Data for review: Begin

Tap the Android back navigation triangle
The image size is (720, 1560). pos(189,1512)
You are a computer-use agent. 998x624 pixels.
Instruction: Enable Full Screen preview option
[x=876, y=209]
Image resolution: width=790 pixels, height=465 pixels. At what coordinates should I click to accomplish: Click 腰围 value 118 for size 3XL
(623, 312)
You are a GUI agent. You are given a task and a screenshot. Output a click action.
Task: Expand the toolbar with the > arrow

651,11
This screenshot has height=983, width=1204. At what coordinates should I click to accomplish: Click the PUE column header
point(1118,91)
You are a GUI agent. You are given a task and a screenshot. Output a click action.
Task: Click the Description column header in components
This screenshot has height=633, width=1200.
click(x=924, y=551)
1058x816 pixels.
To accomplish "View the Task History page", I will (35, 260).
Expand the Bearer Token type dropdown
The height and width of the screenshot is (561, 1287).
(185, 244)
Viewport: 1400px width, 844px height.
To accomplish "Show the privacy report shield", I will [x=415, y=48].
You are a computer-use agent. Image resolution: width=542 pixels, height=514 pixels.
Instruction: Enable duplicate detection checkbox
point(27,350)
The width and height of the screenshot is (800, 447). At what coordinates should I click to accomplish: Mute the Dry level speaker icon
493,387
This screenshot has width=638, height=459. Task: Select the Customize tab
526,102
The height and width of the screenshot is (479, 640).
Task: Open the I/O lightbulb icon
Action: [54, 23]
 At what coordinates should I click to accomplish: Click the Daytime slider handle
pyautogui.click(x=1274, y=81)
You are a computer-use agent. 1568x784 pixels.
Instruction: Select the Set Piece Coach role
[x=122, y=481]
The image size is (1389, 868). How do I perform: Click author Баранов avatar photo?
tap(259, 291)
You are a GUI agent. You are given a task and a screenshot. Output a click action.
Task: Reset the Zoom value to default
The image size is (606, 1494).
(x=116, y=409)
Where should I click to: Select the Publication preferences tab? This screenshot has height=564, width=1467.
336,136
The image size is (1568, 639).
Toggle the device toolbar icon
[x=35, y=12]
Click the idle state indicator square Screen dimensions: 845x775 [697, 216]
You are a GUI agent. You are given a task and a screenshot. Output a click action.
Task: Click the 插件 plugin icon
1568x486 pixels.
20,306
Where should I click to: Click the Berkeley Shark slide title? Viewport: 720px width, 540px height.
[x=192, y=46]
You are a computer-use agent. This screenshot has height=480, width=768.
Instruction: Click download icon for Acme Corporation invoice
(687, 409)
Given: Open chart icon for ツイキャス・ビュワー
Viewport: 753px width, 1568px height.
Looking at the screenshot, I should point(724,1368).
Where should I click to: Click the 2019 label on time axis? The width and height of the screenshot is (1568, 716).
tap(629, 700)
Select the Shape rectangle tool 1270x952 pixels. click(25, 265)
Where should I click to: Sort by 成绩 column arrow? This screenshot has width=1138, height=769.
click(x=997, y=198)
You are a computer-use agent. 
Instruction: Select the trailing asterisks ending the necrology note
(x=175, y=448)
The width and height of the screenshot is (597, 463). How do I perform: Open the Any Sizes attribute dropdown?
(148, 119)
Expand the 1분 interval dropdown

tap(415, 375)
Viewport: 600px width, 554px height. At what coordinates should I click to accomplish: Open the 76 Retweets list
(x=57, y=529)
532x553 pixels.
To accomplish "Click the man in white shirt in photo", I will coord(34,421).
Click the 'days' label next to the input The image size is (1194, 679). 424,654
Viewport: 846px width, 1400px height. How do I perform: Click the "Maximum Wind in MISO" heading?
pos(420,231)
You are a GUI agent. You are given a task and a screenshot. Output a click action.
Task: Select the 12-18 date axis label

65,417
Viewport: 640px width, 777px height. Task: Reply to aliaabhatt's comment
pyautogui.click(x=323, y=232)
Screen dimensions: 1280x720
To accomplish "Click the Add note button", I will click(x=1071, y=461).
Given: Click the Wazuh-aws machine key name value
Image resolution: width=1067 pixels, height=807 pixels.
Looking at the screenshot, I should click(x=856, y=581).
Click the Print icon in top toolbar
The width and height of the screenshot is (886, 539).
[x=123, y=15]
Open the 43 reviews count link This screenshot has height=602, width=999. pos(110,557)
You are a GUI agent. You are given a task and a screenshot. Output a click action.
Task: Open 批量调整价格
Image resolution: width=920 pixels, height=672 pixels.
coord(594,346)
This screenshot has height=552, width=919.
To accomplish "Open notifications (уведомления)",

Data for review: End

Could you set down, word for word, only the lines above from the line with "Instruction: Select the trailing" to the line with "Given: Click the", including both?

Instruction: Select the trailing asterisks ending the necrology note
(x=175, y=448)
The width and height of the screenshot is (597, 463). How do I perform: Open the Any Sizes attribute dropdown?
(148, 119)
Expand the 1분 interval dropdown

tap(415, 375)
Viewport: 600px width, 554px height. At what coordinates should I click to accomplish: Open the 76 Retweets list
(x=57, y=529)
532x553 pixels.
To accomplish "Click the man in white shirt in photo", I will coord(34,421).
Click the 'days' label next to the input The image size is (1194, 679). 424,654
Viewport: 846px width, 1400px height. How do I perform: Click the "Maximum Wind in MISO" heading?
pos(420,231)
You are a GUI agent. You are given a task and a screenshot. Output a click action.
Task: Select the 12-18 date axis label

65,417
Viewport: 640px width, 777px height. Task: Reply to aliaabhatt's comment
pyautogui.click(x=323, y=232)
Screen dimensions: 1280x720
To accomplish "Click the Add note button", I will click(x=1071, y=461).
Given: Click the Wazuh-aws machine key name value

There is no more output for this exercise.